La respuesta ante la emergencia fue inmediata, pero la recuperación fue lenta y dolorosa. Se entubó el Río Churubusco, se construyeron cárcamos y plantas de bombeo. Sin embargo, la ciudad tardó meses en recuperar su ritmo habitual. La gran inundación de 1951 fue un llamado de atención, una lección aprendida a un costo muy alto. Dejó al descubierto la vulnerabilidad de la ciudad y la necesidad de una transformación radical en su sistema hidráulico.
A partir de este desastre, se inició una carrera contra el tiempo para modernizar la infraestructura. El Gran Canal, a pesar de las mejoras, dejó de ser la principal vía de desagüe. En su lugar, se construyeron el Túnel Emisor Poniente y, posteriormente, el Túnel Emisor Central, una obra titánica que aún hoy sigue siendo la columna vertebral del sistema de drenaje de la ciudad.

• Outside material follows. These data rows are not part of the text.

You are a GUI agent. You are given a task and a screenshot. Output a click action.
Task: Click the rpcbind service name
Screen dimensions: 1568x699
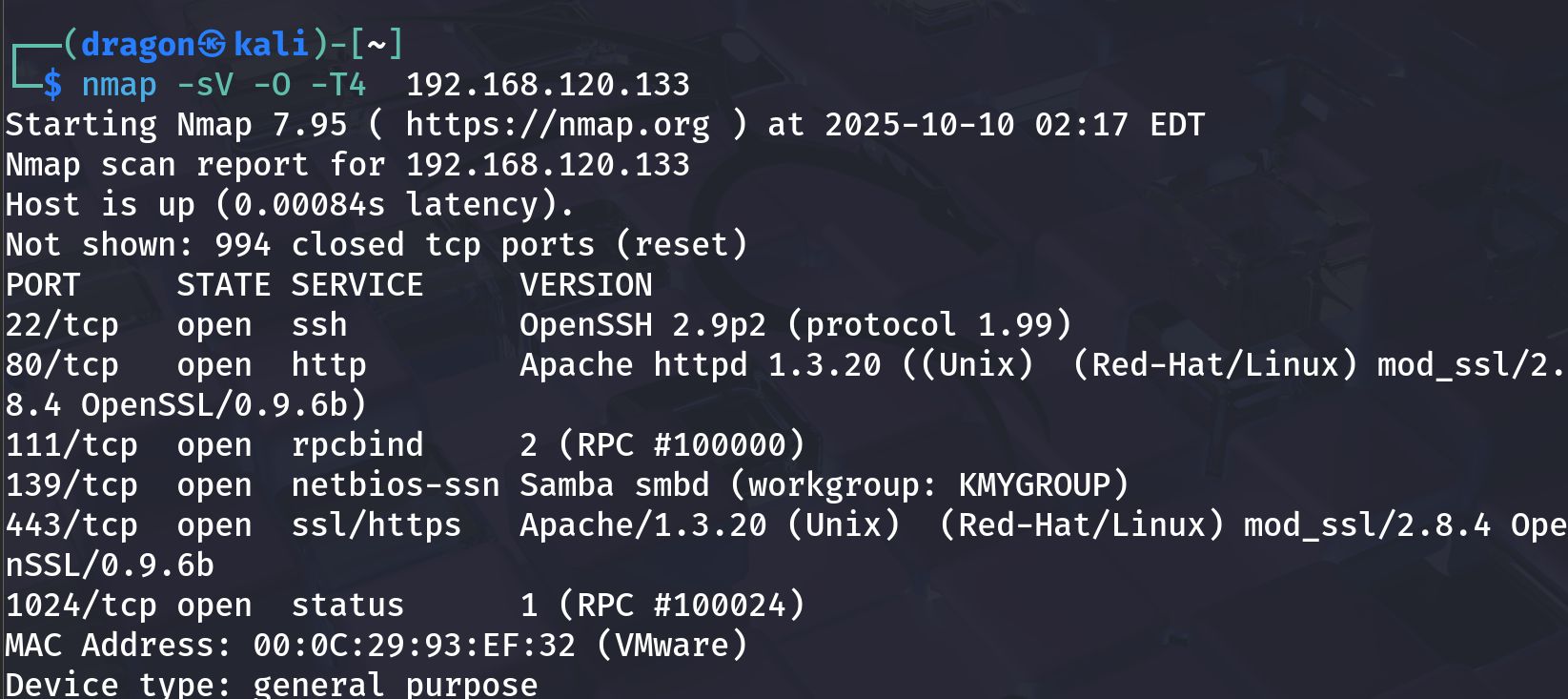(357, 445)
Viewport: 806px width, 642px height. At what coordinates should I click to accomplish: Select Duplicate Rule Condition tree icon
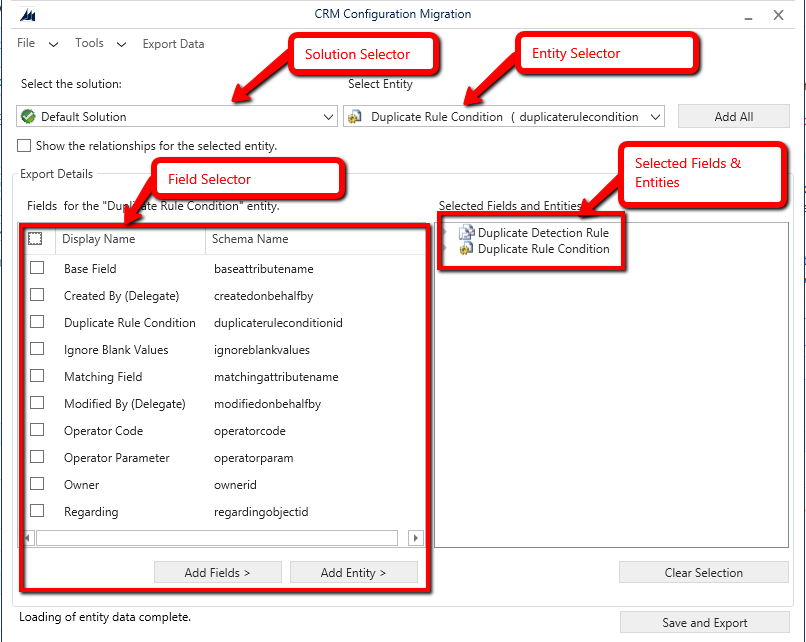466,249
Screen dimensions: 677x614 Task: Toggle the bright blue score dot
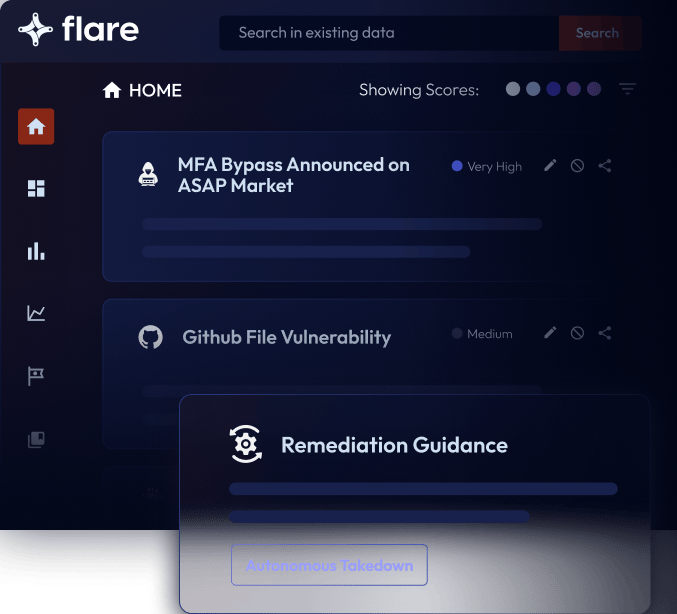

La entubación de ríos como el Churubusco, Mixcoac, Tacubaya, Becerra y el Canal de la Viga fue otra de las medidas implementadas. A pesar de estos esfuerzos, las inundaciones siguen siendo una amenaza latente, un recordatorio constante de la compleja relación entre la ciudad y la naturaleza. Cada temporada de lluvias, la memoria colectiva revive la pesadilla de 1951, una advertencia de que la lucha contra el agua es una batalla que aún no hemos ganado. La historia de la gran inundación es una historia de resiliencia, de adaptación, pero también una historia que nos obliga a reflexionar sobre la importancia de la planificación urbana y la necesidad de invertir en infraestructura que garantice la seguridad y el bienestar de todos los habitantes de la Ciudad de México.